Aura Ward has gained a level! Now Level 2. Aura Ward, Healing Bridge and Enclave Seed have evolved to the spell: Enclave Tree. You can now plant the Enclave Seed to form an Enclave Tree, which is required to establish your Enclave Gate and network. Choose well, for the trunk sustains the tree. Utilizing Light Speed from your Cleanse spell, binding strength and restoration in alignment with Healing Bridge, your Banner will spread far. It will also draw attacks from foes before Pilk took up his leg of the race. The health of your city’s light will spread through the Enclave portals to nourish and enhance the efforts within. Not only will you attract patrons eager for the travel benefits, but you’ll also offer significant advantages to those who choose to open shop or call your Enclave or city home.

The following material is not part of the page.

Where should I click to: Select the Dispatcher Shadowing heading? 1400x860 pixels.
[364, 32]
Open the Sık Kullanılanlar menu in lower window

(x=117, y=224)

The ultimate goal is to complete Pilk’s map of locations, then you can enter the Enclave to Ja-Seong’s Cave. From there you must defeat the Riftlord. If you fail, Hist may use his riftstone to collapse your Enclave network, and the dimensional gate will expand its plague through the vacuum left behind. The Rift to Earth will burst open and his kingdom will conquer without mercy.
Succeed and unforeseen blessings will spread through your lands, yeah! including access to those not seen since the Mist came and pushed Vignyia to its current sea swept borders. Boo, bad Mist.
Are you okay? Do you need a hug? Tim reached to pet Dryfu, but the bastard flew off.
This spell will open a wormhole with access to settings more valuable and rarer the higher you increase its level. Enclaves require tethers to their origin world or the contents within could be lost. Your first Enclave will tether to the train station you have drawn for Squire’s Castle. If the tether is destroyed in the origin realm, everyone inside the enclave will perish. If you have another tether, they will reinforce each other but will also risk a black hole effect if one is open when the destruction of the other tether takes place.
As an Enclave Tree planter, you will be granted +2 to Constitution. Don’t get too excited. You’ll also be one at all times with your tethers. Care for them and the people they transport with your life.
Once Tim realized that was it, he awkwardly patted Inte on the shoulder and said, “I guess I got that going for me.”
“I’m not calling you, Timmy Appleseed,” Inte said. “That was an extraordinary message though. I haven’t seen a whisper text that long since I reached Tier 4 in Patching and was called here. Come on, we better head out. The Farmstead is a hike, and Ja-Seong’s already there.”
Dryfu was half hidden under a pillow, sulking. In a flash he snapped out of it and kicked back to flight. “Let’s go, Timmy!”